Wichtig für das Qualifying: Rennreifen können kurzfristig mehr als 100 Prozent geben – den so genannten „Peak“, den Profi-Piloten gezielt für die extraschnelle Runde im Abschlusstraining nutzen. Geht das Gummi bei erstmaliger Erwärmung „auf“, wie die Techniker sagen, so bieten Rennpneus für eine kurze Zeit eine überdurchschnittlich hohe Bodenhaftung. Diese währt in der Regel für ungefähr die Distanz einer Runde und kann einen Zeitvorteil von bis zu 0,3 Sekunden bedeuten – im Qualifying schnell die Frage von zwei oder drei Startreihen weiter vorn oder hinten.

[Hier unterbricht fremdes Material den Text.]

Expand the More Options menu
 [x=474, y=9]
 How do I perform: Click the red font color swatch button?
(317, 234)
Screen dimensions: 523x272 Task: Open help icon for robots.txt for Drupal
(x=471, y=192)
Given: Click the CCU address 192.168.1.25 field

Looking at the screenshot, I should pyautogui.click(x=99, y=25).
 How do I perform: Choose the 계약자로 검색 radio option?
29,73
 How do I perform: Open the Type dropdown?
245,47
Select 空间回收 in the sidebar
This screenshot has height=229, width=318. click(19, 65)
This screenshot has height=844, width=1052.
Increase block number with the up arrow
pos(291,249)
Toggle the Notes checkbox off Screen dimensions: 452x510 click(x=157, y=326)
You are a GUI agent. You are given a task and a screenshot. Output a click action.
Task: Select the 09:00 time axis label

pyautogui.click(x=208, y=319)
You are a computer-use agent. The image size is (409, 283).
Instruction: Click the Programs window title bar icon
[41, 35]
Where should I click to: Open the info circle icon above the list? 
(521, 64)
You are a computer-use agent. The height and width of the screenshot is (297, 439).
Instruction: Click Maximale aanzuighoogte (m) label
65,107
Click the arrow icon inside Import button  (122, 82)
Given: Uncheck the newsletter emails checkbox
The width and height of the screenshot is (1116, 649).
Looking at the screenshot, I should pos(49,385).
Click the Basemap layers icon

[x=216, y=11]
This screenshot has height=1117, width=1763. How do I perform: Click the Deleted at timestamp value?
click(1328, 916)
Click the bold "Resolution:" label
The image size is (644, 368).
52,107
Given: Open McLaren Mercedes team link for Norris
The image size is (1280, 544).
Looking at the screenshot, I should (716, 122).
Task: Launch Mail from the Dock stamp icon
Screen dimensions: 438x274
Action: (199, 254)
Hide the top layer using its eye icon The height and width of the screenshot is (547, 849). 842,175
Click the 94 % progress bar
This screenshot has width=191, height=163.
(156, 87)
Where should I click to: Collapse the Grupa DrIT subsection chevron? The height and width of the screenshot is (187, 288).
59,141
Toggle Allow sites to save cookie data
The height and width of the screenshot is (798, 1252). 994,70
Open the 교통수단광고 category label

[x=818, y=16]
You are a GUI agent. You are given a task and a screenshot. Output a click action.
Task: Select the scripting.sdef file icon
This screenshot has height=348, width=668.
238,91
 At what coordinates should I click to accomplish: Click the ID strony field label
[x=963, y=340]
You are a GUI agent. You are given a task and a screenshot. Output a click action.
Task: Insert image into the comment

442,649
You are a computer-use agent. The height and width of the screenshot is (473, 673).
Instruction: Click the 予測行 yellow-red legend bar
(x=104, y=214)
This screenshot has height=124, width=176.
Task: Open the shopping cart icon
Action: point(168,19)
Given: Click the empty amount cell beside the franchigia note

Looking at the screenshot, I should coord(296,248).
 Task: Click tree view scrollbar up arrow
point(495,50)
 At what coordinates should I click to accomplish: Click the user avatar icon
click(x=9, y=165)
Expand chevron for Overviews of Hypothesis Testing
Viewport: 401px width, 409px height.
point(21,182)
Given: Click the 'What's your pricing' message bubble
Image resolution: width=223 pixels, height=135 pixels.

Spezialisten im Verdrängen – Regenrennreifen
Einem weit verbreiteten Irrtum zum Trotz: Regenrennreifen sind keinesfalls Trockenpneus mit eingeschnitzten Drainagerillen. Vielmehr stellen die Nässespezialisten ganz eigene Konstruktionen dar, auf denen zum Beispiel auch die so genannten „Intermediates“ basieren, die bei gemischten Bedingungen eingesetzt werden können. Regenrennreifen zeichnen sich durch einen weicheren Unterbau aus, um auf Oberflächen mit geringerem Gripniveau eine höhere Haftreibung erzielen zu können. Schon aus diesem Grunde besitzen sie einen feinfühliger nutzbaren Grenzbereich. Ihre optimale Betriebstemperatur erreichen sie bereits bei 40 bis 45 Grad Celsius. Einfach nachvollziehbar, warum sie auf trockenem Asphalt schnell überhitzen.